Exercise aim:
Identify each line of the material below that contains the word "should", and copy those lines in full.

Source material:
##############################

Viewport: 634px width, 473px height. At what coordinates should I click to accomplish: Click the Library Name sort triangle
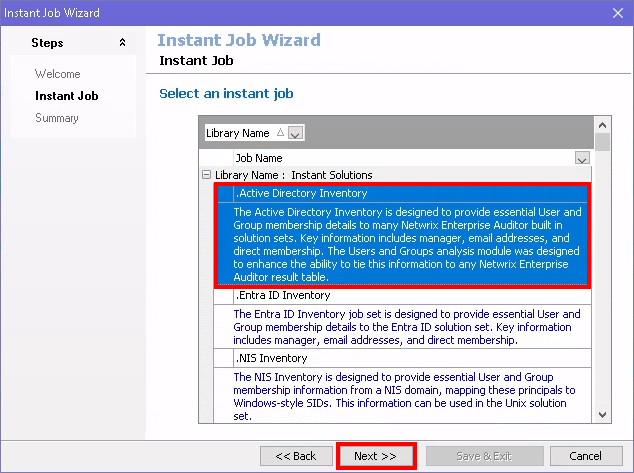click(280, 133)

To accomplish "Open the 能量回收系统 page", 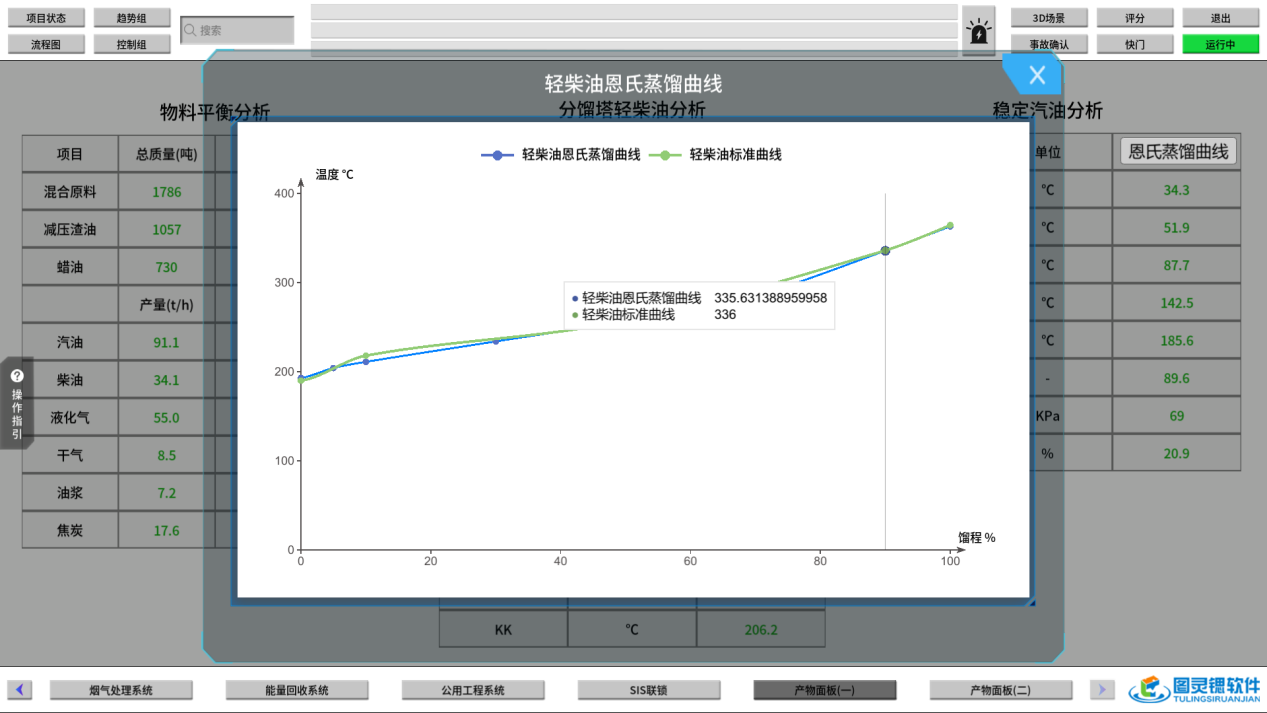I will (x=297, y=690).
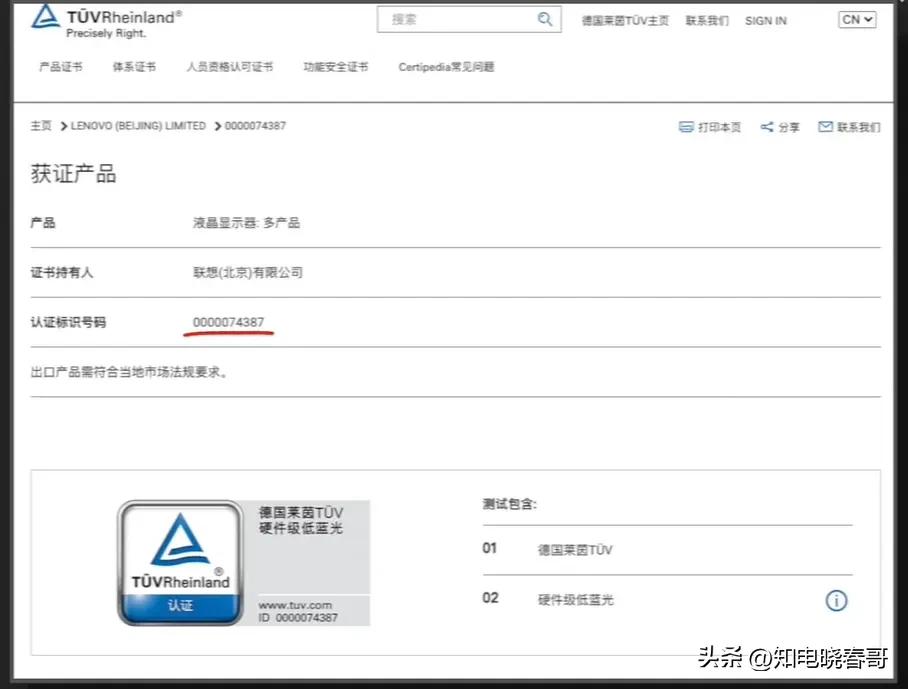Open 德国莱茵TÜV主页 at the top
The height and width of the screenshot is (689, 908).
tap(624, 21)
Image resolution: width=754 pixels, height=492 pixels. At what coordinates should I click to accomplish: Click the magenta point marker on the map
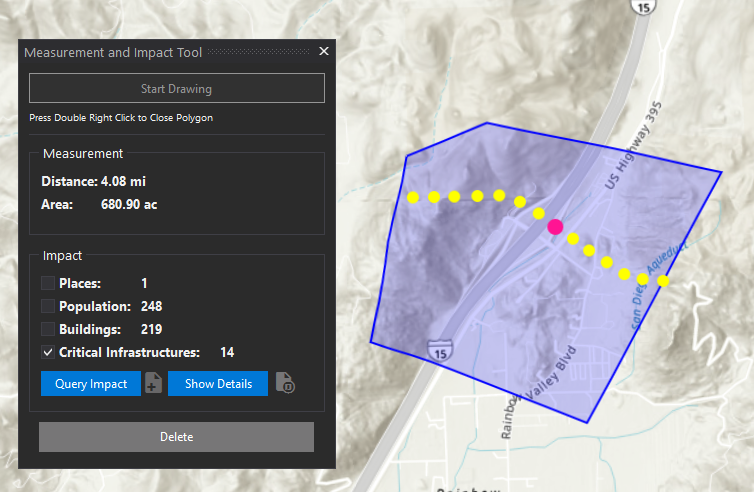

##############################

Output for this exercise:
Viewport: 634px width, 473px height. At what coordinates should I click to accomplish: Click the Library Name sort triangle
Image resolution: width=754 pixels, height=492 pixels. At what coordinates should I click to accomplish: Click the magenta point marker on the map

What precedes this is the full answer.